Rachwan went on to explain, “If I were to use a metaphor, we are similar to how Hugging Face standardized transformers and diffusers — how to call them, how to save them, load them, etc. We are doing the same, but for efficiency methods.”
A Comprehensive Approach to AI Model Optimization
Major AI labs are already leveraging various compression techniques. For example, OpenAI employs distillation to create faster versions of its flagship models. This method likely enabled the creation of GPT-4 Turbo, an accelerated version of GPT-4. Similarly, the Flux.1-schnell image generation model is a distilled version from Black Forest Labs.
Distillation is a technique where knowledge is extracted from a large AI model, the “teacher,” to train a smaller “student” model. Developers feed requests to the teacher model, record its outputs, and assess their accuracy against a dataset. These outputs then train the student model to mimic the teacher’s behavior.
According to Rachwan, “For big companies, what they usually do is that they build this stuff in-house. And what you can find in the open source world is usually based on single methods. For example, let’s say one quantization method for LLMs, or one caching method for diffusion models. But you cannot find a tool that aggregates all of them, makes them all easy to use and combine together. And this is the big value that Pruna is bringing right now.”

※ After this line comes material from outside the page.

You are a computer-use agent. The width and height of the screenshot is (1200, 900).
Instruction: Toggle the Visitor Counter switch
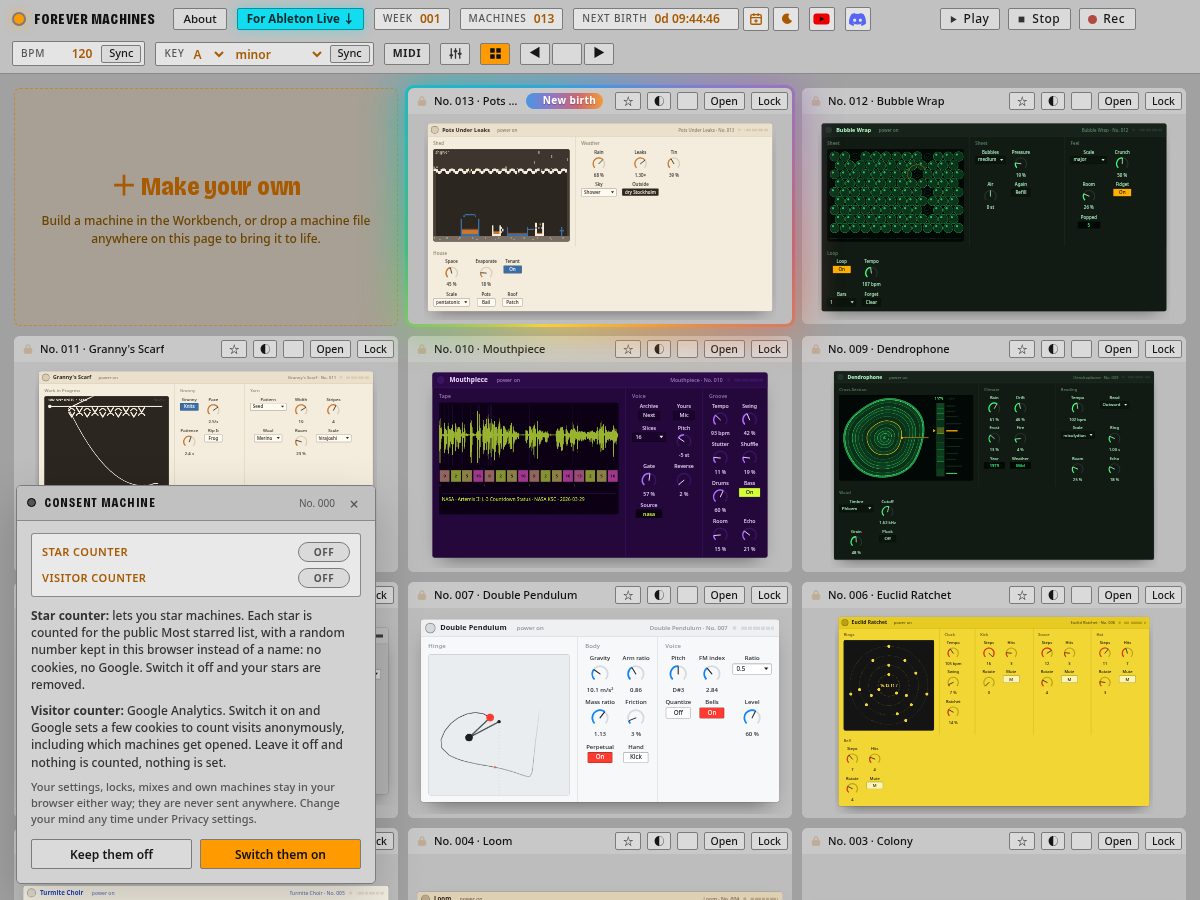click(x=324, y=578)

While the framework supports diverse model types, Pruna AI currently focuses on image and video generation models. Notable users include Scenario and PhotoRoom. Besides the open-source edition, Pruna AI offers an enterprise version with advanced features, including an optimization agent.
Rachwan added, “The most exciting feature that we are releasing soon will be a compression agent. Basically, you give it your model, you say: ‘I want more speed but don’t drop my accuracy by more than 2%.’ And then, the agent will just do its magic. It will find the best combination for you, return it for you. You don’t have to do anything as a developer.”
Pruna AI’s pro version utilizes an hourly pricing model, similar to cloud-based GPU rentals, according to Rachwan. Optimized models can lead to significant cost savings in inference, especially for models critical to AI infrastructure. With its compression framework, Pruna AI has reduced the size of a Llama model eightfold without significant accuracy loss.
Pruna AI views its compression framework as a cost-effective investment. The company completed a $6.5 million seed funding round recently, with investments from EQT Ventures, Daphni, Motier Ventures, and Kima Ventures.